Christianity, from the perspective of the Episcopal Church, recognizes that acts of depravity, like the Virginia Tech shootings, are part of the human condition. A sign of humanity’s brokenness is precisely that people are capable of such acts of unspeakable cruelty. The word of promise that Christianity offers is God’s assurance that such brokenness is not life’s final word. We can be healed both of the causes and the consequences of such depravity. Death is evil, but evil is finally not triumphant. God’s love, God’s life defeats death.

Unfortunately this ultimate hope sometimes leads to what amounts to a minimization of life’s horrors. It is that well meaning, but misguided, spirit that causes someone to ask, or to look for, God’s will in such a tragic act of desperate rage; as though God, for some unfathomable reason, had intended such a dreadful act. Nothing could be further from the truth.

God wills goodness, health and wholeness to all people and to creation itself. Speculation as to the source of such evil is understandable, because evil is so very real. Further, there is nothing in Christianity that should make us shrink from the recognition of the reality of evil. Anything but. The fact is that Christianity was born in such evil. We Christians literally hang our hope on the love of a God who, through the Person of the crucified and risen Jesus, has demonstrated that evil can never be life’s final word.

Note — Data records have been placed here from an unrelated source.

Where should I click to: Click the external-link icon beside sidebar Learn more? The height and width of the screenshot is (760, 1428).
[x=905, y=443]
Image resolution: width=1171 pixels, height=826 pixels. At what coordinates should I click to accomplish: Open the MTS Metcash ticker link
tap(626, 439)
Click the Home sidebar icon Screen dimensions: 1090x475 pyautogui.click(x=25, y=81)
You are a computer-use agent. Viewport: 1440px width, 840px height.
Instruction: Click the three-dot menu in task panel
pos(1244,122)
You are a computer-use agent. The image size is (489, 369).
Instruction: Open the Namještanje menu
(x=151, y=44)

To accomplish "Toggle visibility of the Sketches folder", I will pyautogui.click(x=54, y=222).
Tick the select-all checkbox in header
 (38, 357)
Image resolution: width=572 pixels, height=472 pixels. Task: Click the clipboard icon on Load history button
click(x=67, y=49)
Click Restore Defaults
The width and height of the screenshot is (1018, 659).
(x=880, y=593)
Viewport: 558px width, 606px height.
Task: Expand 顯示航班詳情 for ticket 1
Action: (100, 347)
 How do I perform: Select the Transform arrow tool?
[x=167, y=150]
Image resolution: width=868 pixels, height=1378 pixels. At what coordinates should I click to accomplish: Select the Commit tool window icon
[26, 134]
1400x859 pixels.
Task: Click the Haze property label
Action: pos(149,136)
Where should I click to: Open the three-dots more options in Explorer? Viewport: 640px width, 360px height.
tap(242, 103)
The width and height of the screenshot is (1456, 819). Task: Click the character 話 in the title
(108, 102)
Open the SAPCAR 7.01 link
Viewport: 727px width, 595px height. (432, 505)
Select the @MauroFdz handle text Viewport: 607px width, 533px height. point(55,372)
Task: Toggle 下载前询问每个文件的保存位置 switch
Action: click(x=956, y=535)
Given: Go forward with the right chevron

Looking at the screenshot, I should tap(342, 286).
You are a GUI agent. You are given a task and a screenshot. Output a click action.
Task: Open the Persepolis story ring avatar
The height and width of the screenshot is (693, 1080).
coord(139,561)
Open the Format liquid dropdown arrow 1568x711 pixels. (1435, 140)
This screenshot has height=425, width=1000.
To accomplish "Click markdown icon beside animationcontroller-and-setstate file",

To the family and friends of those who were murdered (and to the family and friends of the one who did the killing) there can be no easy answer why. But there can be the assurance that the love with which they hold their beloved is a love that will not die, now or ever. That love is an expression of God’s word reaching across the abyss of pain that threatens to engulf them. It is not an easy promise, but it is a sure one.